Update the data in the stretch from the line containing "Given: Tap the Home button in navigation bar" through the line containing "Looking at the" by swapping "navigation bar" for "bottom bar", with everything else unchanged. Leave the pictures out of the result.

*MATERIAL SHOWN*.
>>>

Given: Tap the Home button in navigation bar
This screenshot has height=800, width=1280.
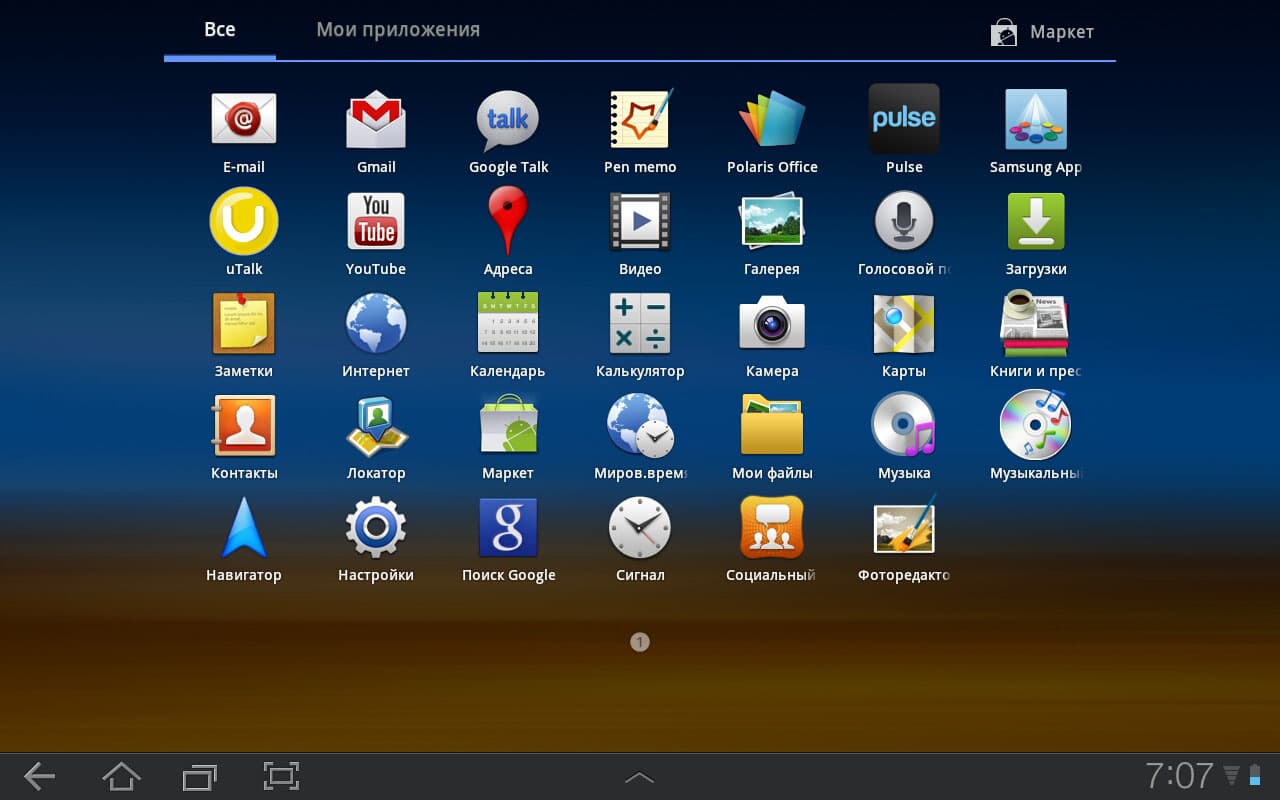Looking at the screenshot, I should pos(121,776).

<<<
>>>

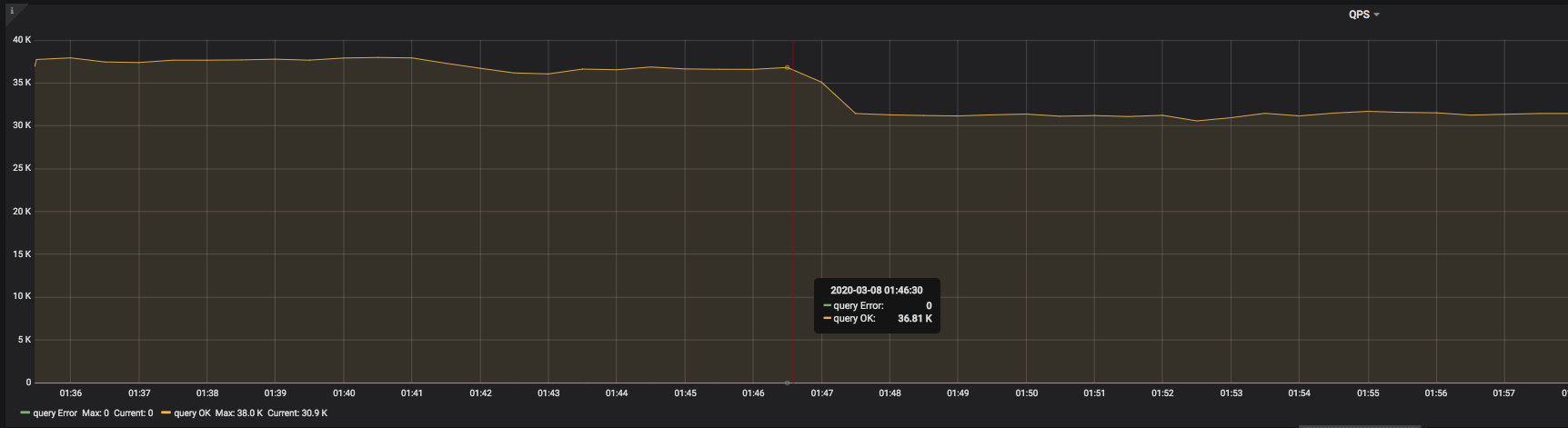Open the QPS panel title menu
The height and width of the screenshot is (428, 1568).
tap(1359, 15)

<<<
>>>

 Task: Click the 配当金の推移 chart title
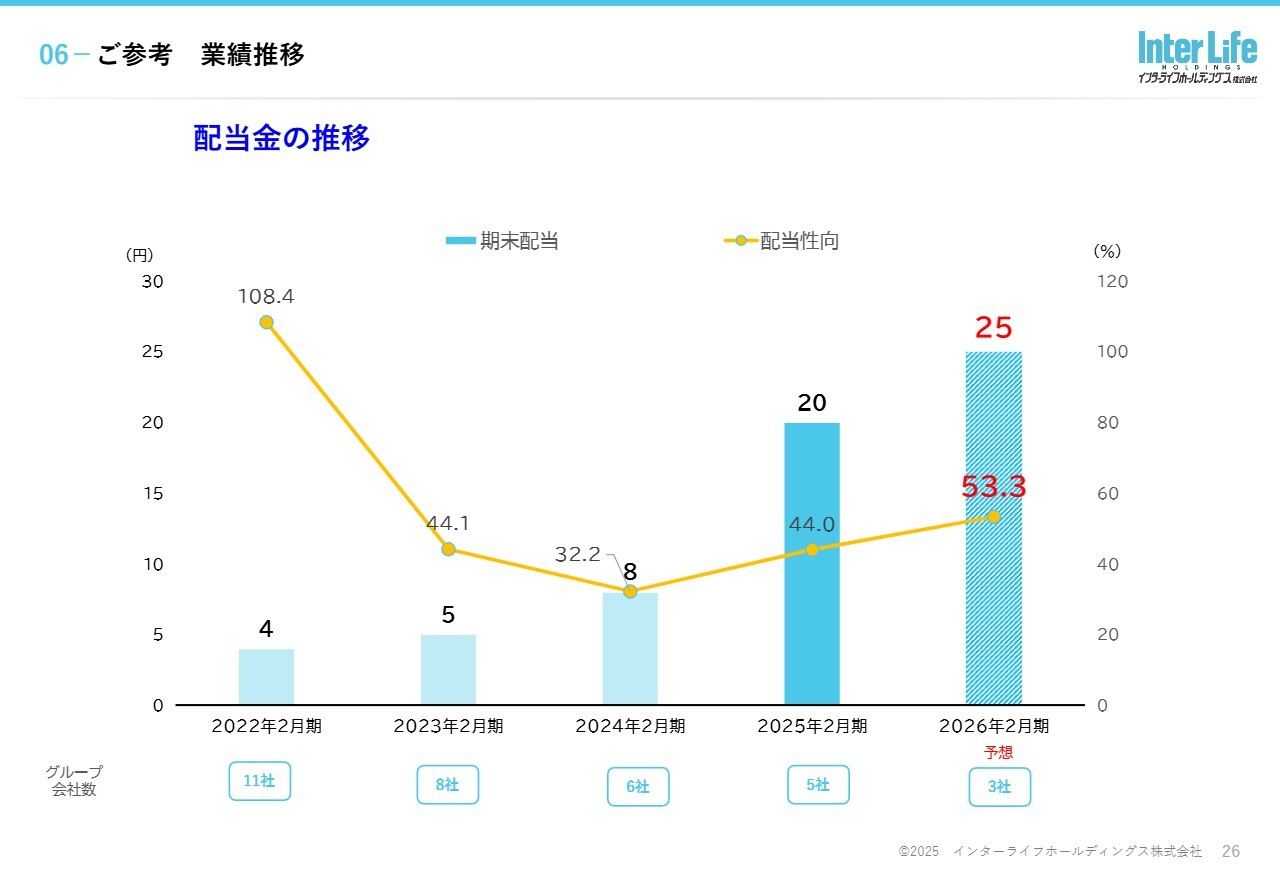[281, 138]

<<<

*RESULT FOR THIS EXERCISE*.
Given: Tap the Home button in bottom bar
This screenshot has height=800, width=1280.
Looking at the screenshot, I should pos(121,776).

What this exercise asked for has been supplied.